Output every one of the entries below word for word, and leave out the pictures.

Records about locating elements on screens:
__________________________________________________

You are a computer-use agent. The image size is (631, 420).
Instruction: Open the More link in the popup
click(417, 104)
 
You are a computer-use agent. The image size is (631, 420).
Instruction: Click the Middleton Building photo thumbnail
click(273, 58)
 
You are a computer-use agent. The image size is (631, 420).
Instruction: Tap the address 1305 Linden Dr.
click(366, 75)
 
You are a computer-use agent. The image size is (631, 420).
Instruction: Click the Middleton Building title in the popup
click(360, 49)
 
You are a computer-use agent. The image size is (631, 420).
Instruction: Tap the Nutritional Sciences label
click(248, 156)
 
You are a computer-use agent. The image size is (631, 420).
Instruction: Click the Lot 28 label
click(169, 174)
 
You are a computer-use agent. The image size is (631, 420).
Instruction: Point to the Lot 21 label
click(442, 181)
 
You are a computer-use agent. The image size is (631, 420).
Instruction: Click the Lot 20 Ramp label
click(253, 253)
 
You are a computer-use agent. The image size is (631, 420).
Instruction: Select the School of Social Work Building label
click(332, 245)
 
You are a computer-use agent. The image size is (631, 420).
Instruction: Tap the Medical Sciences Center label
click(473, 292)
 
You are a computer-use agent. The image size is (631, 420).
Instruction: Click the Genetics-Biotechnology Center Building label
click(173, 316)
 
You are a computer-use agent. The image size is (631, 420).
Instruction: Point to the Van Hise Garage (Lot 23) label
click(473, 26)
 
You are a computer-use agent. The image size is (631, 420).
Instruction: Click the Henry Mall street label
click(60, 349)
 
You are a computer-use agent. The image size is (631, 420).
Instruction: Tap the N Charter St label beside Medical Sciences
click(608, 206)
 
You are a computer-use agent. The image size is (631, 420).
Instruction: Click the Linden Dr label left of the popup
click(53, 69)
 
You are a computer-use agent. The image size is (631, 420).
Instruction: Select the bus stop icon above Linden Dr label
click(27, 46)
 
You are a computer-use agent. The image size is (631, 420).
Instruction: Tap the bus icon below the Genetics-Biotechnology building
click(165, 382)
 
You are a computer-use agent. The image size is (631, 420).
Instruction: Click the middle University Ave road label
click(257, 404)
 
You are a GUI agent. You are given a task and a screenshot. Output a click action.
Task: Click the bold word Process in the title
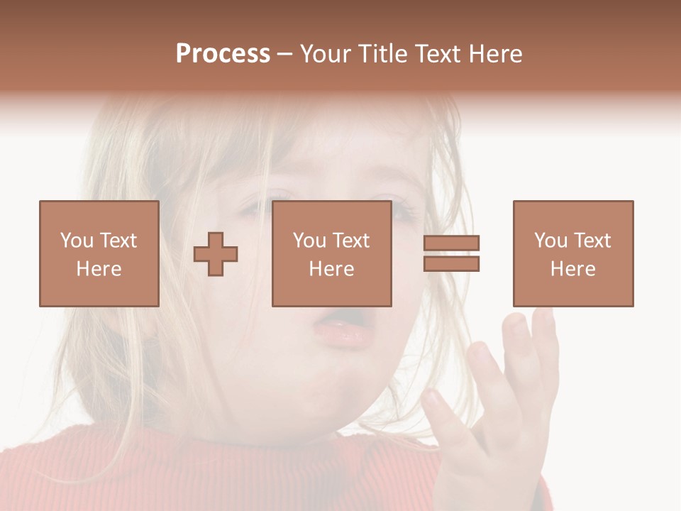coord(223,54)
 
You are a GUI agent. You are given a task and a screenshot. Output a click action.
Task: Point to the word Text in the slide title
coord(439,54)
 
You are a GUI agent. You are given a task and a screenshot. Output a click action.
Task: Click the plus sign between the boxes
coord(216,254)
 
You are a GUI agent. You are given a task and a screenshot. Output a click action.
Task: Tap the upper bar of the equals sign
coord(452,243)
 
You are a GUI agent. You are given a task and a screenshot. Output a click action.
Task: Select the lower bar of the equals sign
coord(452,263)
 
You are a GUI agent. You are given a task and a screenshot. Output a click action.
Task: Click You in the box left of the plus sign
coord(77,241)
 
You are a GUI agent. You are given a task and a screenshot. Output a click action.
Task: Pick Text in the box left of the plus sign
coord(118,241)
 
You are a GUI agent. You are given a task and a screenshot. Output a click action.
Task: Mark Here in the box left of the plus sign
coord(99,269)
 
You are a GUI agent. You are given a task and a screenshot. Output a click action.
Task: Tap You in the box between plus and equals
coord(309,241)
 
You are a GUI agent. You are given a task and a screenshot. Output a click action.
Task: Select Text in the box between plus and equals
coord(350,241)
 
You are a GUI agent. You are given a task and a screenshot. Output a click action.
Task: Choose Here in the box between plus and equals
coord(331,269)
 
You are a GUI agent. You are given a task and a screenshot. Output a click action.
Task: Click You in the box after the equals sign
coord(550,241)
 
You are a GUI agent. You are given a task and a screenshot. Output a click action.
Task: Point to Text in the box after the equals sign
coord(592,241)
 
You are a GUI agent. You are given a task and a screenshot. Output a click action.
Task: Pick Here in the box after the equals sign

__________________________________________________

- Exercise output -
You are a computer-use agent. The image size is (631, 420).
Instruction: Open the More link in the popup
click(417, 104)
 
You are a computer-use agent. The image size is (631, 420).
Instruction: Click the Middleton Building photo thumbnail
click(273, 58)
 
You are a computer-use agent. The image size is (631, 420).
Instruction: Tap the address 1305 Linden Dr.
click(366, 75)
 
You are a computer-use agent. The image size is (631, 420).
Instruction: Click the Middleton Building title in the popup
click(360, 49)
 
You are a computer-use agent. The image size is (631, 420).
Instruction: Tap the Nutritional Sciences label
click(248, 156)
 
You are a computer-use agent. The image size is (631, 420).
Instruction: Click the Lot 28 label
click(169, 174)
 
You are a computer-use agent. The image size is (631, 420).
Instruction: Point to the Lot 21 label
click(442, 181)
 
You are a computer-use agent. The image size is (631, 420).
Instruction: Click the Lot 20 Ramp label
click(253, 253)
 
You are a computer-use agent. The image size is (631, 420).
Instruction: Select the School of Social Work Building label
click(332, 245)
 
You are a computer-use agent. The image size is (631, 420).
Instruction: Tap the Medical Sciences Center label
click(473, 292)
 
You are a computer-use agent. The image size is (631, 420).
Instruction: Click the Genetics-Biotechnology Center Building label
click(173, 316)
 
You are a computer-use agent. The image size is (631, 420).
Instruction: Point to the Van Hise Garage (Lot 23) label
click(473, 26)
 
You are a computer-use agent. The image size is (631, 420).
Instruction: Click the Henry Mall street label
click(60, 349)
 
You are a computer-use agent. The image size is (631, 420).
Instruction: Tap the N Charter St label beside Medical Sciences
click(608, 206)
 
You are a computer-use agent. The image size is (631, 420).
Instruction: Click the Linden Dr label left of the popup
click(53, 69)
 
You are a computer-use agent. The image size is (631, 420).
Instruction: Select the bus stop icon above Linden Dr label
click(27, 46)
 
You are a computer-use agent. The image size is (631, 420).
Instruction: Tap the bus icon below the Genetics-Biotechnology building
click(165, 382)
 
You are a computer-use agent. The image size is (631, 420).
Instruction: Click the middle University Ave road label
click(257, 404)
 
You are a GUI agent. You are given a task and a screenshot. Output a click action.
Task: Click the bold word Process in the title
coord(223,54)
 
You are a GUI agent. You are given a task and a screenshot. Output a click action.
Task: Point to the word Text in the slide title
coord(439,54)
 
You are a GUI agent. You are given a task and a screenshot. Output a click action.
Task: Click the plus sign between the boxes
coord(216,254)
 
You are a GUI agent. You are given a task and a screenshot. Output a click action.
Task: Tap the upper bar of the equals sign
coord(452,243)
 
You are a GUI agent. You are given a task and a screenshot. Output a click action.
Task: Select the lower bar of the equals sign
coord(452,263)
 
You are a GUI agent. You are given a task and a screenshot. Output a click action.
Task: Click You in the box left of the plus sign
coord(77,241)
 
You are a GUI agent. You are given a task and a screenshot. Output a click action.
Task: Pick Text in the box left of the plus sign
coord(118,241)
 
You are a GUI agent. You are given a task and a screenshot. Output a click action.
Task: Mark Here in the box left of the plus sign
coord(99,269)
 
You are a GUI agent. You are given a task and a screenshot. Output a click action.
Task: Tap You in the box between plus and equals
coord(309,241)
 
You are a GUI agent. You are given a task and a screenshot. Output a click action.
Task: Select Text in the box between plus and equals
coord(350,241)
 
You are a GUI agent. You are given a task and a screenshot. Output a click action.
Task: Choose Here in the box between plus and equals
coord(331,269)
 
You are a GUI agent. You are given a task and a screenshot. Output a click action.
Task: Click You in the box after the equals sign
coord(550,241)
 
You are a GUI agent. You are given a task and a screenshot. Output a click action.
Task: Point to Text in the box after the equals sign
coord(592,241)
 
You are a GUI agent. You are given a task and a screenshot. Output a click action.
Task: Pick Here in the box after the equals sign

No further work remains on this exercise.